━━━━━ DATA IN THIS EXERCISE

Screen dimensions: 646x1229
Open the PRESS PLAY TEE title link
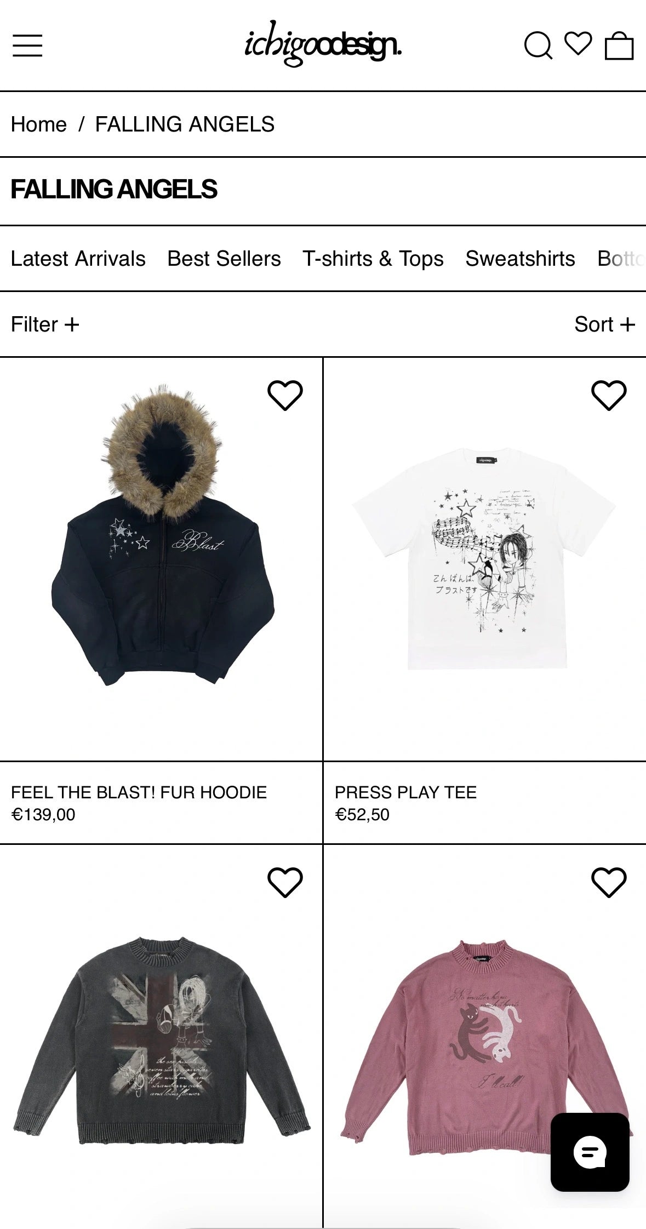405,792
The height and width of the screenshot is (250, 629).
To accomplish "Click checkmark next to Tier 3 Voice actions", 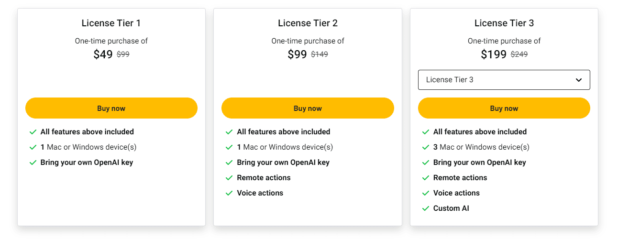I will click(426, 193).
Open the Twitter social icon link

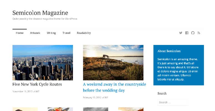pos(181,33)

━━━━━━━━━━
━━━━━ DATA IN THIS EXERCISE

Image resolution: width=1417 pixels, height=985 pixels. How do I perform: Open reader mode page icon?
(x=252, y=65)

━━━━━━━━━━
━━━━━ DATA IN THIS EXERCISE

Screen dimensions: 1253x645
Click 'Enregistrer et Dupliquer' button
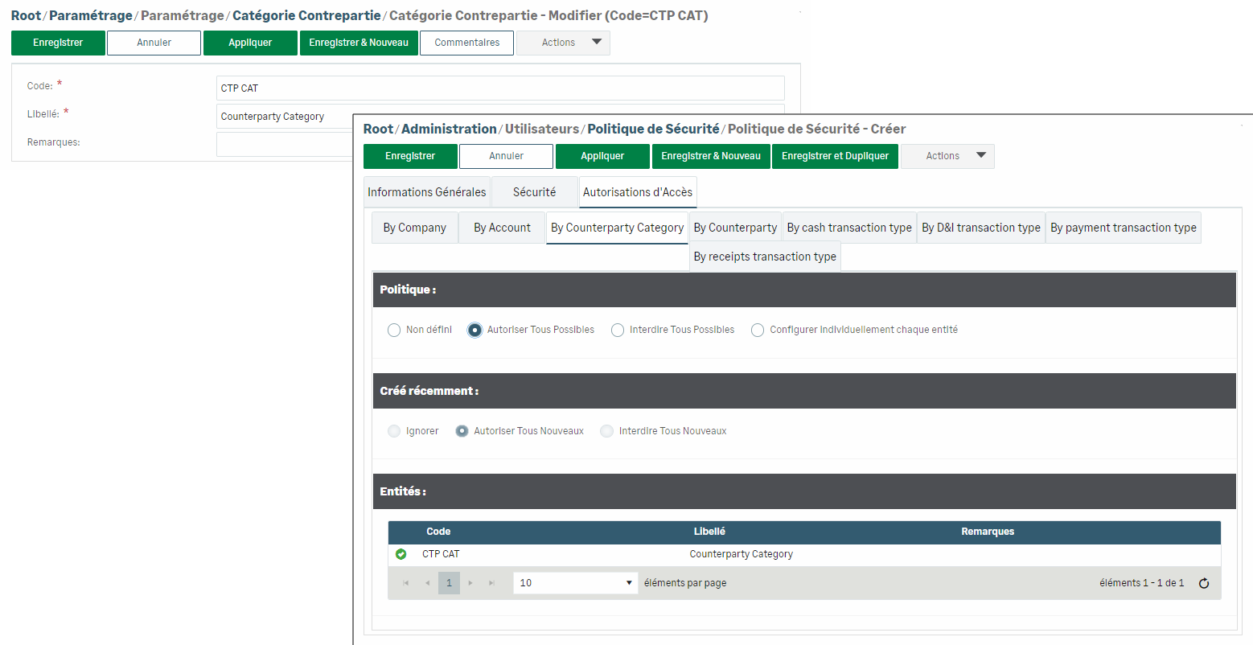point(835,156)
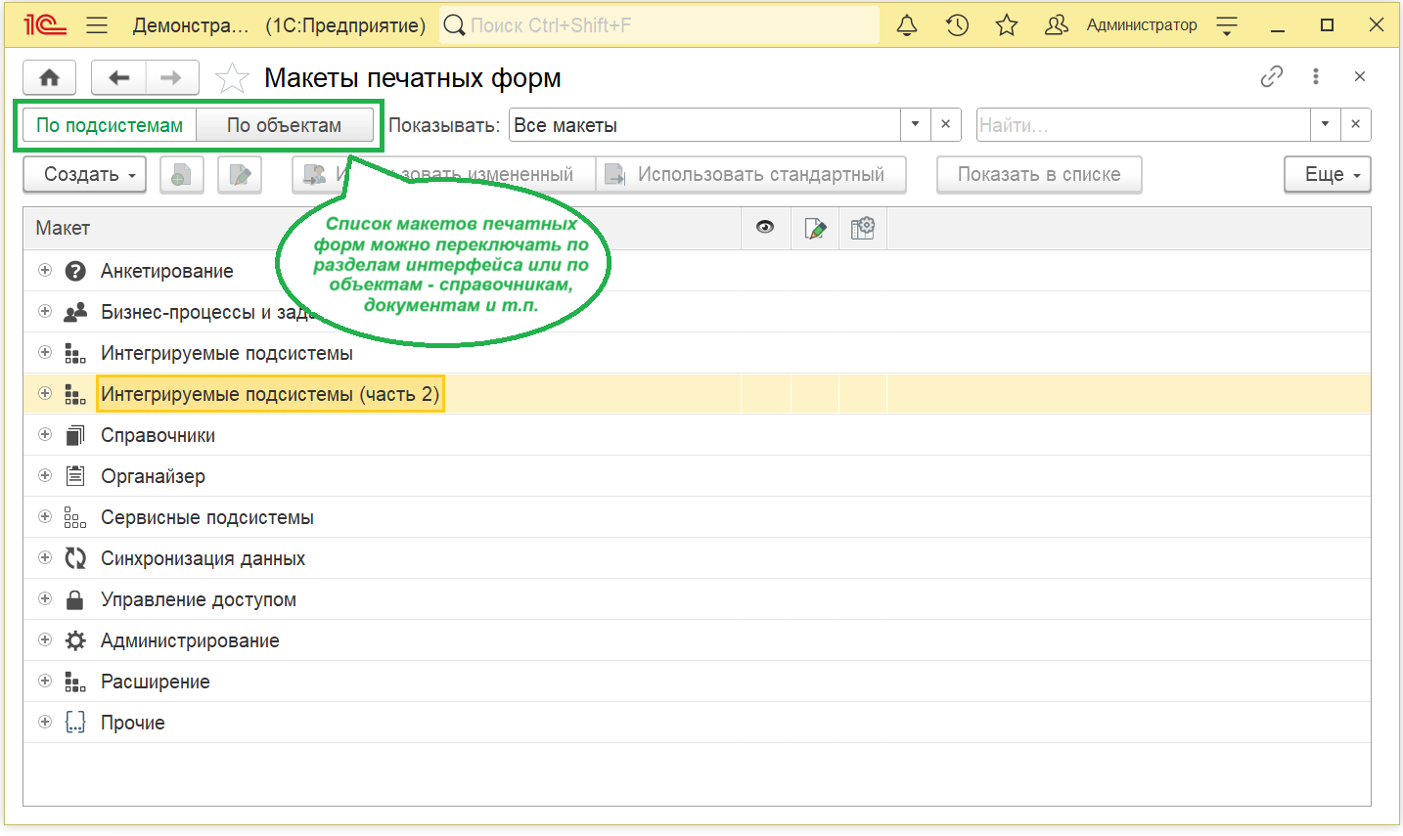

━━━━━━━━━━

| TASK REQUIREMENTS |
Which lines above contain the word "dimensions"? Show each of them.

| SOLUTION TO THIS EXERCISE |
Screen dimensions: 646x1229
Screen dimensions: 1253x645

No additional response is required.